20 schools join AMA effort to bring medical education into the future
Harvard Medical School, Emory University School of Medicine and Rutgers Robert Wood Johnson Medical School are among 20 new institutions joining the American Medical Association's effort to create innovative ways to improve medical education.
The AMA's Accelerating Change in Medical Education Consortium started in 2013 to bring medical education into the 21st century and ensure when students enter the workforce they can hit the ground running, Susan E. Skochelak, M.D., AMA Group Vice President for Medical Education, said in a press call Wednesday.
The initiative originally included 11 medical schools charged with the task of evolving curriculum to better prepare physicians for changes in the healthcare landscape.
Projects that came out of those first 11 schools included one at Indiana University School of Medicine, which created a teaching electronic health record using de-identified data, AMA CEO James Madara, M.D., said on the call.

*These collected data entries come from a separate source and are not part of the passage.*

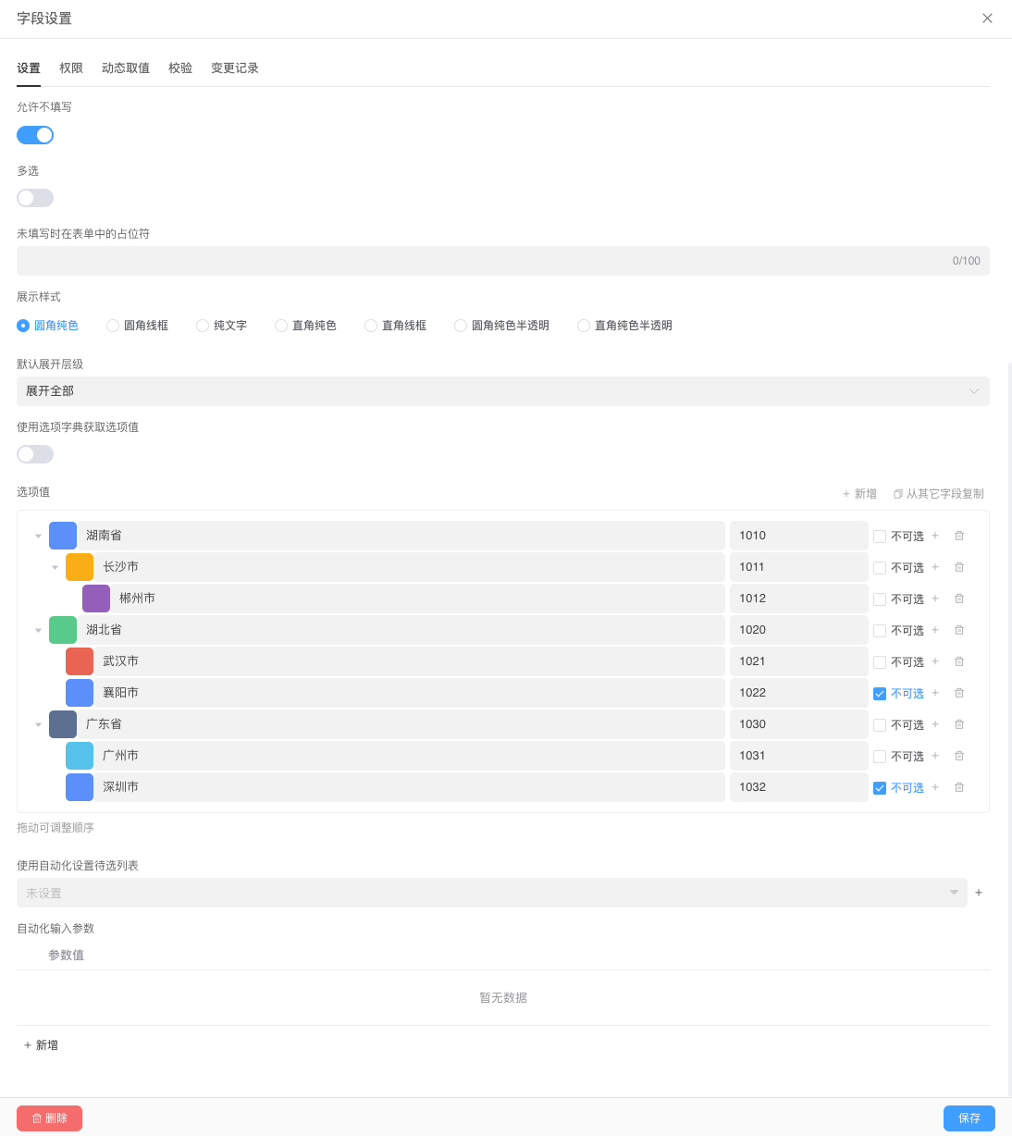Image resolution: width=1012 pixels, height=1136 pixels.
Task: Click 新增 under automation input parameters
Action: [41, 1043]
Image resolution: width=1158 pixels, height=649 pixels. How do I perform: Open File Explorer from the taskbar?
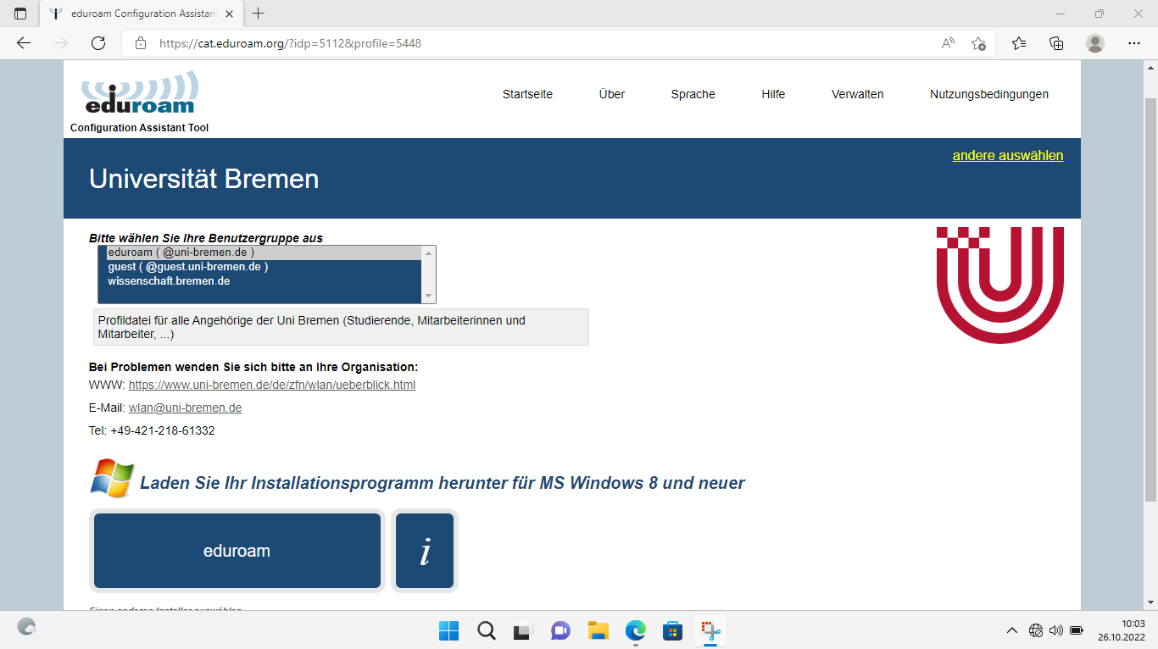pyautogui.click(x=598, y=630)
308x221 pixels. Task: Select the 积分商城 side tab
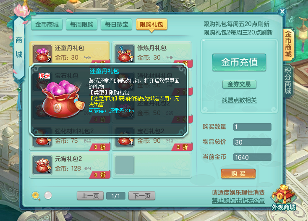[x=288, y=81]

"Many medical schools around the country are taking notice of these innovations and are working with consortium members to incorporate some of these models into their own curriculum," he said.

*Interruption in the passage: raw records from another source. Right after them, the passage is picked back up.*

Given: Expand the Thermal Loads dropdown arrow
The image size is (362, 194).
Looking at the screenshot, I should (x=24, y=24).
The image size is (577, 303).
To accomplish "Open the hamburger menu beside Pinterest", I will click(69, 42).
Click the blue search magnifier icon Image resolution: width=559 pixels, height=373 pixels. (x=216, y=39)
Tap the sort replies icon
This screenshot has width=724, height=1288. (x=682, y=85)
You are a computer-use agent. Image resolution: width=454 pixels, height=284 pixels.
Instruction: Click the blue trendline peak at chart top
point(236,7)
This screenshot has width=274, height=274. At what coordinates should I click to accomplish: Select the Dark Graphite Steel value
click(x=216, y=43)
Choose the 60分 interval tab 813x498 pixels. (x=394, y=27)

The new schools will build up the programs created by the initial 11, as well as working on their own project ideas, which include developing advanced simulation and telemedicine technologies and addressing unique healthcare needs of underserved and diverse communities, Skochelak said.
One of the consortium's founding members, New York University School of Medicine, is helping its students gain a better understanding of the use and interpretation of large data sets in healthcare. Students who are in their first and second years of medical school must participate in a project centered on "healthcare by the numbers" where they are given anonymous patient information and must use analytical tools to examine the data.
Many universities and colleges also are offering new certificates and degrees in healthcare technology to help current students and those already in the workforce better leverage new innovations flooding the industry.